On whether the court is permitted to grant an adoption order in the face of non-compliance, HHJ Moradifar identified that the route to answer first lies in the statutory construction and interpretation of ACA 2002 and AFER 2005, both are carefully and precisely drafted, creating different consequences for non-compliance. However, the consequences of non-compliance do not lead to the court being prohibited from making an adoption order.

Three authorities were relied upon to support this argument, and accepted by HHJ Moradifar. First, Re C (A Minor) (Adoption Illegality) [1999] 2 WLR 202, in which Johnson J speculated that breaches of prohibitions in the Adoption Act 1976 could not lead the court to making a decision contrary to the child’s welfare. Second, Re X [2008] EWHC 1324 Fam, in which Munby J (as he was) observed the relevance of public policy to welfare which included dishonesty and subterfuge, but where welfare points to a different outcome, that outcome will prevail. Finally, Re Z (A child: Egyptian fostering: UK adoption) (Rev 1) [2016] EWHC 2963 (Fam), in which Russell J found that the AFER 2005 do not bar the court from making an adoption order. All of the above is consistent with the leading cases on statutory interpretation, namely: R v Soneji [2005] UKHL 49 and R (Majera) v Secretary of State for the Home Department [2021] UKSC 46 in which the court stated that the court must ask if Parliament intended that the act leading to non-compliance with prescribed provisions should be invalid.
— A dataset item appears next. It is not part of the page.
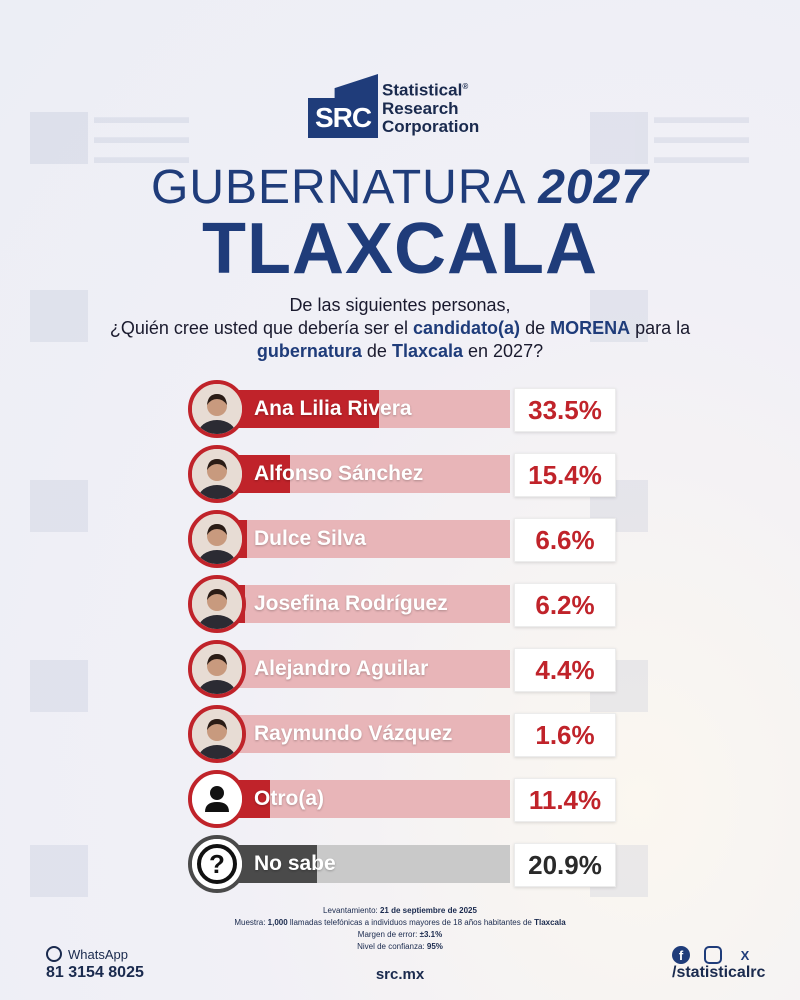  I want to click on bar-row: Josefina Rodríguez 6.2%, so click(403, 605).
It was held that any breach or non-compliance can only be purposeful and intentional given the precise nature of the drafting of S.83 ACA 2002 and AFER 2005 which recognises the significance and importance of compliance to safeguard and promote the welfare of children brought to the jurisdiction for the purposes of adoption. This is balanced by not fettering the court’s powers to make orders that promote and safeguard welfare. To do otherwise would lead to outcomes entirely irreconcilable with a child’s lifelong welfare and protection of their rights, threads that run as the court’s paramount consideration throughout the legislative framework. It is this core function of the legislative framework that allowed HHJ Moradifar to conclude that there was no requirement to disapply secondary legislation or ‘read down’ the legislative framework.

Finally, HHJ Moradifar recognised the purpose and function of safeguards, identifying them as crucial to protecting children from maltreatment or being inappropriately brought to this jurisdiction and that nothing in the judgment should be regarded as a dilution of those restrictions and safeguards. Whilst non-compliance is not a bar to the court making an adoption order, in such circumstances an order may only be made in the most exceptional circumstances where the child’s welfare demands it be made.

The final welfare decision is at p33-35 and HHJ Moradifar concluded that X’s welfare demanded that the court make an order for adoption in favour of the applicant.